Jean-Marie Olivier (1925-2012),

Combattant volontaire de la Résistance,
Maquisard du Maquis de Lure,

dont la ferme loyauté fut pour beaucoup dans la résolution des crimes de Lurs

 

 

"Nous n'avons jamais eu l'intention de fausser la route [sic] à la Police" (Y. Barth au commissaire Gillard, le 10 août 1955)

 

I. Introduction

 

L'Affaire Dominici regorge de menteurs de tous calibres comme, je le suppose, n'importe quelle affaire judiciaire : les inculpés - pardon, les mis en examen - étant par nature innocents, et les incarcérés autant d'exemples d'erreurs judiciaires. L'affaire Dominici ne fait donc pas exception à la règle : tous les protagonistes, francs comme l'âne qui recule, se sont fendus de combien de fausses déclarations qui auraient dû leur valoir, de la part de la Justice, des sanctions appropriées !

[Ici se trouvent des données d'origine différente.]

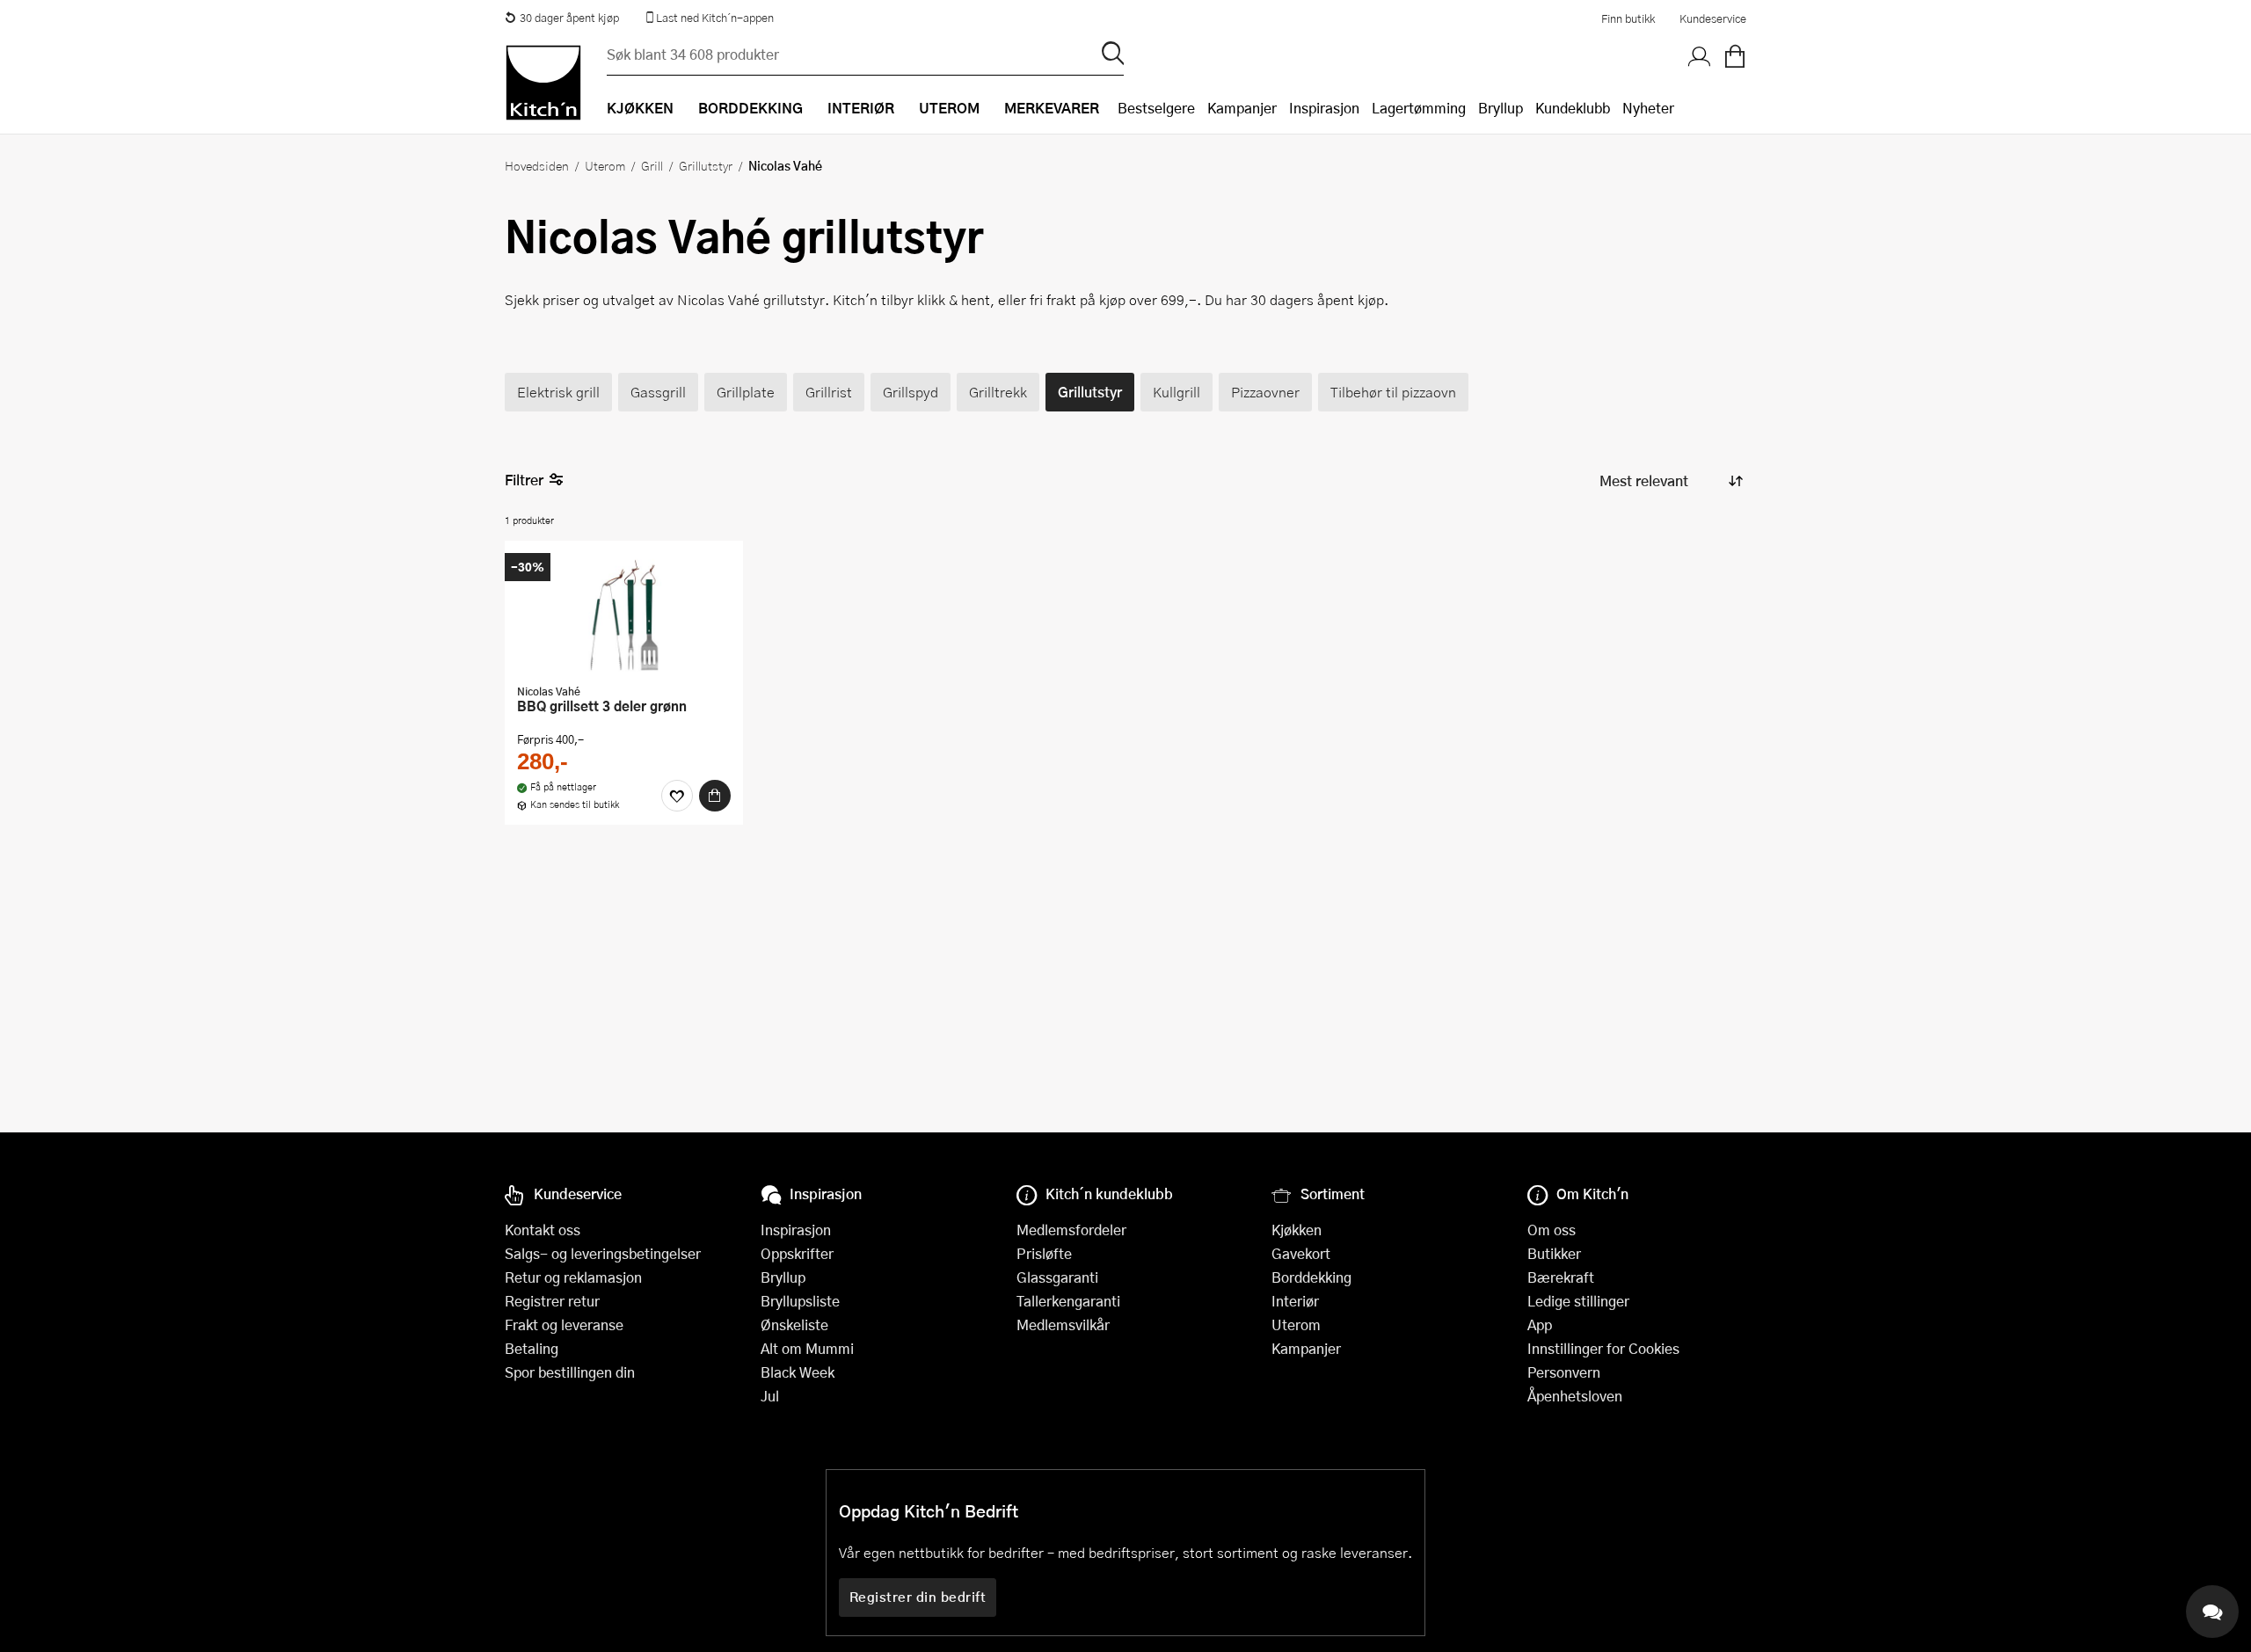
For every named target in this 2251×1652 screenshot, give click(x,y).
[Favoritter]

Odieux mensonges proférés par des comparses dont le toupet n'avait d'égal que la déloyauté, mensonges par omission (Clovis et Popaul s'illustrèrent particulièrement dans ce genre), contrevérités en tous genres, mensonge joyeux du Tave, n'ayant jamais entendu parler de pantalon(s) en train de sécher et rétorquant cyniquement à Chenevier (dont la main le démangeait, c'est sûr) : "si ce pantalon était si important, il aurait fallu le saisir" !), mensonge pernicieux de son frère, traitant leur aîné commun de "brave saligaud"...

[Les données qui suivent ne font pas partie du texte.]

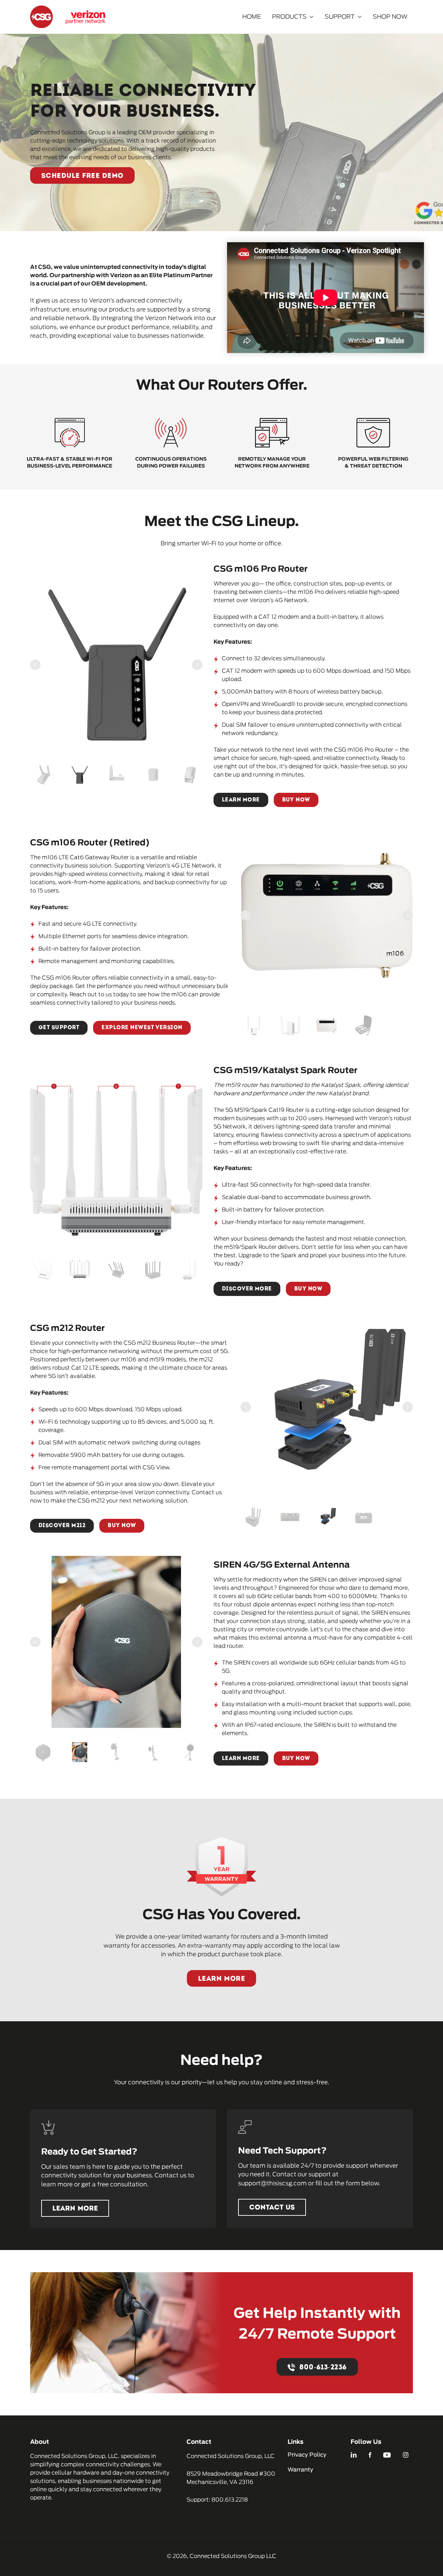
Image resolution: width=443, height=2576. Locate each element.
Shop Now (390, 17)
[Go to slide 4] (153, 775)
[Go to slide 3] (116, 775)
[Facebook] (370, 2455)
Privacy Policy (307, 2455)
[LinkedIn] (354, 2455)
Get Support (58, 1028)
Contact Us (272, 2207)
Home (251, 17)
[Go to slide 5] (189, 775)
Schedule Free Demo (82, 176)
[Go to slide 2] (79, 775)
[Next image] (197, 665)
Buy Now (296, 800)
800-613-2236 (323, 2367)
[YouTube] (387, 2455)
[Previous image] (35, 665)
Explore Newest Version (141, 1028)
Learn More (241, 800)
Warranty (300, 2470)
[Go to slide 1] (43, 775)
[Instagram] (405, 2455)
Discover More (247, 1289)
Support (340, 17)
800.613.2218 (229, 2500)
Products (289, 17)
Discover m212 (61, 1526)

Il convient aussi de ne pas garder le silence à propos du culot révoltant dont firent preuve deux "chevaliers du pendule", le dénommé Calté et sa maîtresse Reine Ribo qui, le dimanche 19 octobre 1952, sur les ondes de Radio-Luxembourg (aujourd'hui, RTL) s'épanchèrent sans aucune vergogne, louèrent les "brillants résultats" (on n'est jamais si bien servi que par soi-même) par eux obtenus dans l'affaire criminelle de Lurs ; allèrent jusqu'à ajouter qu'ils travaillaient à la demande de la Police (!), et remirent à l'animateur une enveloppe scellée dans laquelle, affirmaient-ils, se trouvait le nom de l'assassin ** ! Enveloppe qui n'a pas été descellée par la suite, et pour cause. Ce qui certes a mieux valu pour les deux concubins. De toute façon, je n'avais aucune chance de me faire appeler Arthur...

Bref la liste est particulièrement longue :on n'en finirait pas de la dévider.

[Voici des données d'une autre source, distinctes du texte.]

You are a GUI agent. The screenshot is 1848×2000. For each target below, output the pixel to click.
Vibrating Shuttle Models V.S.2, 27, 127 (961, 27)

Pourtant, s'arrêter ainsi serait oublier un cas particulier de mensonge : celui proféré sur commande. C'est ainsi que les ineffables "tenants de l'innocence" font grand cas d'un procès-verbal consigné en Gendarmerie de Manosque, qui au premier abord paraît fort anodin. Il fait d'ailleurs partie des documents mis en ligne sur le feu-site "Dominici-innocent", pitoyable machine de guerre qui aurait dû "permettre une fois pour toutes d’obtenir la révision populaire de la condamnation à mort de Gaston Dominici" (W. Reymond, in La voix du Nord, 21 Octobre 2003) ; mais qui, fort heureusement, a fait tchi, comme on dit par chez nous. Nul doute, cependant, qu'on puisse en trouver le fac-similé en cherchant un peu sur la Toile.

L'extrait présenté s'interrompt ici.